_Passage provided_:
--- START ---
New Hong Kong protests defy cops, repression

By Janet Post
October 19, 2020

Despite a severe crackdown by 6,000 police, justified by authorities using harsh COVID-19 restrictions, thousands of protesters fighting for political rights and against control from Beijing took to the streets in Hong Kong Oct. 1. The date is celebrated as National Day by the regime in China.

For the past two years workers and other fighters have mounted protests against the Chinese rulers’ increasing grip in the supposedly semi-autonomous territory of Hong Kong. Immediate demands have included direct elections and a halt to repression by the cops. Many in the protests have called for the independence of Hong Kong.

“Hong Kong people are under a lot of pressure, but we need to keep fighting for freedom,” one protester told Al-Jazeera News.

The Civil Human Rights Front applied for a permit for the Oct. 1 demonstration, but it was denied by the puppet government. The organization has mobilized millions in demonstrations since February 2019.

Under current Hong Kong COVID-19 restrictions, no more than four people are allowed to gather together in public. Protesters eluded the police mobilization by coming together in small groups to hold up a pro-democracy paper, chant slogans like “Liberate Hong Kong, revolution of our times,” or play “Glory to Hong Kong,” the protest anthem.
--- END ---
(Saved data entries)
--- START ---
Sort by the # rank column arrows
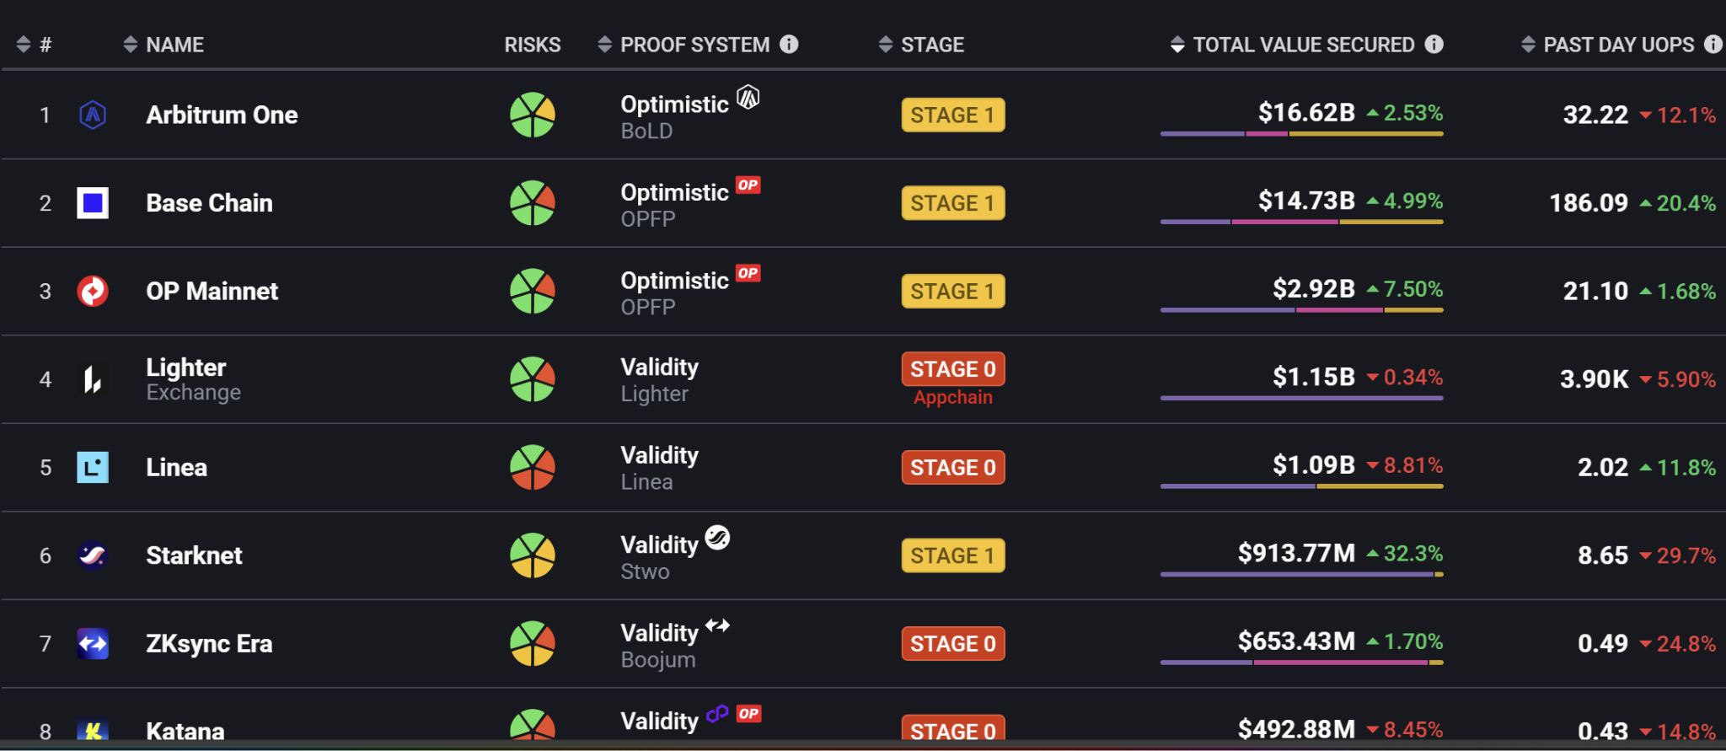[x=24, y=44]
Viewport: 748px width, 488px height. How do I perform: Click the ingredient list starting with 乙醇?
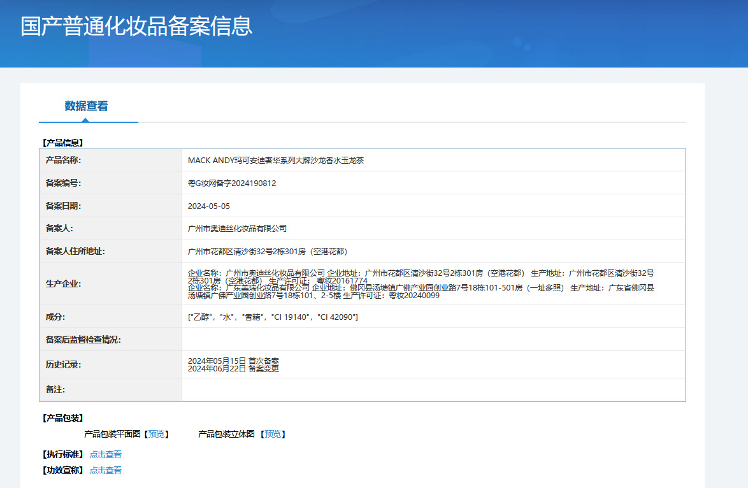point(273,317)
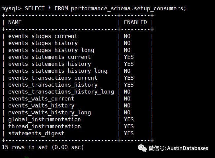The width and height of the screenshot is (215, 158).
Task: Click YES value for events_transactions_history
Action: [129, 85]
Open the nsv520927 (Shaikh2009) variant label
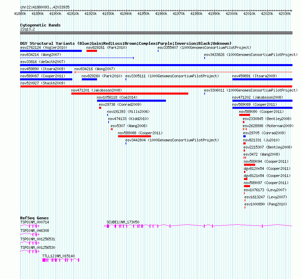The width and height of the screenshot is (302, 279). tap(43, 83)
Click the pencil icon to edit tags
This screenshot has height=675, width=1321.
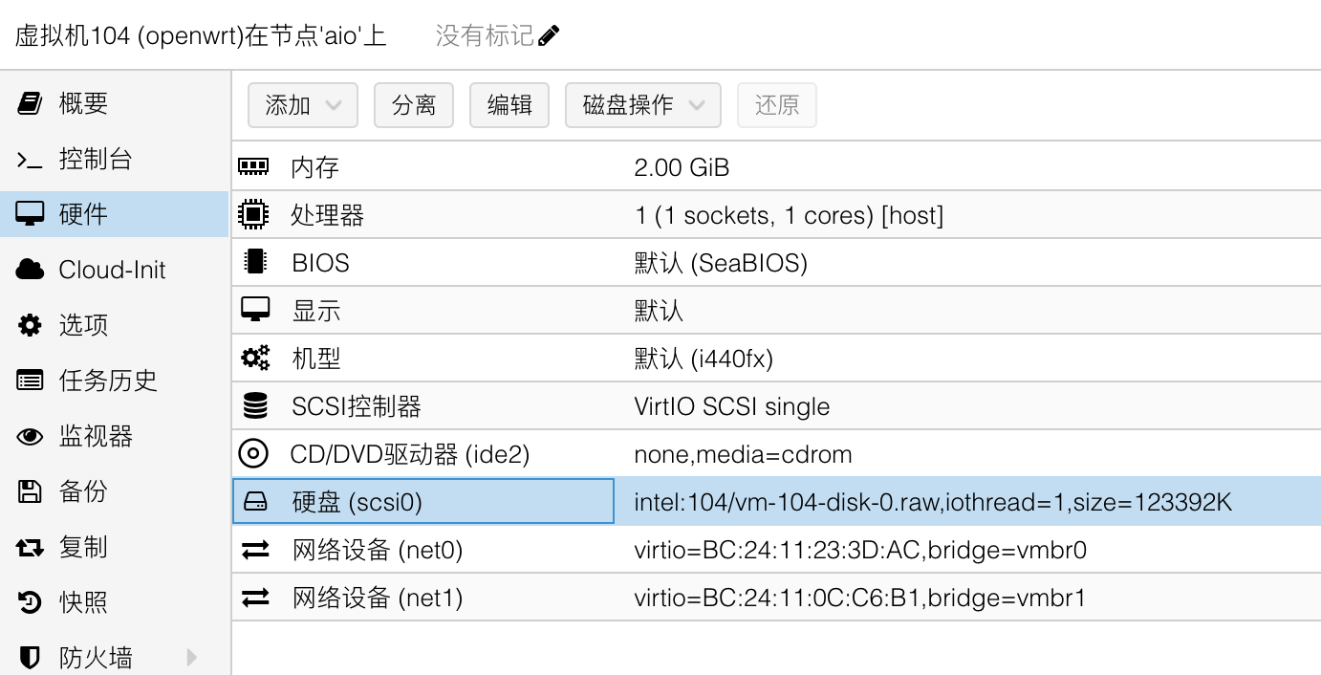click(x=549, y=36)
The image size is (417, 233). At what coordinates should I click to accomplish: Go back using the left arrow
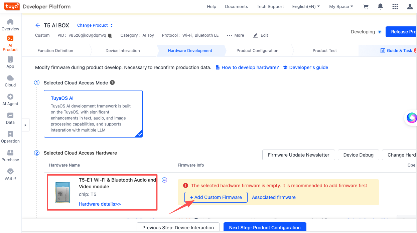(38, 25)
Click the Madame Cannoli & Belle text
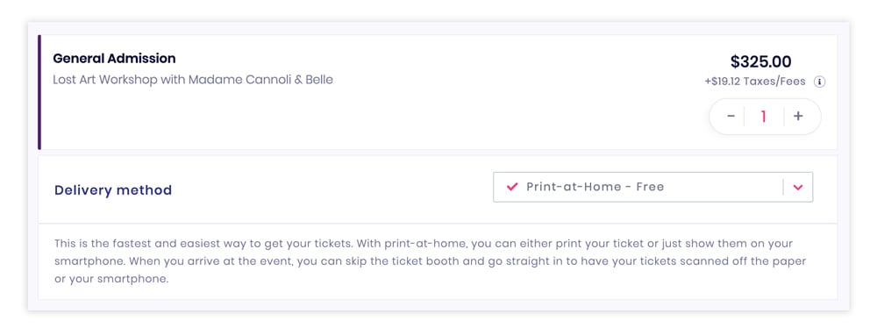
--- END ---
_Directions_:
- A) Please list the things the small groups of protesters did, according to the article on the Hong Kong protests.
- B) Carry on the article on the Hong Kong protests from its final sentence.

_Expected results_:
- A)
- Held up a pro-democracy paper
- Chanted slogans like "Liberate Hong Kong, revolution of our times"
- Played "Glory to Hong Kong," the protest anthem

- B)
“Police screened whole streets of shoppers, including young children, for evidence they were protesters and placed several mostly young people, their hands secured with cable ties, on to buses,” reported the Financial Times.

At the end of June Beijing passed a national security law, on top of repressive local Hong Kong restrictions, that makes it easier for authorities to harass and jail strikers and protesters — echoing similar laws covering mainland China. The measure makes political crimes punishable by up to life in prison.

Speaking to a National Day event, Hong Kong Chief Executive Carrie Lam, a hardline Beijing supporter, celebrated the new law and the crackdown. “Over the past three months, the plain truth is, and it is obvious to see, that stability has been restored to society while national security has been safeguarded,” she said.

One demand of the demonstrators was to free 12 Hong Kong pro-democracy activists now being held incommunicado in the mainland. After they evaded arrest in Hong Kong, and were attempting to escape to Taiwan, they were captured by the China Coast Guard. “If you break the law, police will bring you to justice no matter what remote corner of the earth you flee to,” stated Hong Kong Police Chief Chris Tang.

More than 10,000 people have been arrested in Hong Kong since protests broke out.

The Chinese rulers are determined to put down these actions, and to prevent resistance to their rule from spreading elsewhere in China.

“Of course [we are afraid] but despite the fear we should not stop what we are fighting for,” a 27-year-old teacher told the Financial Times. “We still want democracy and we still need freedom and we still want our Hong Kong.”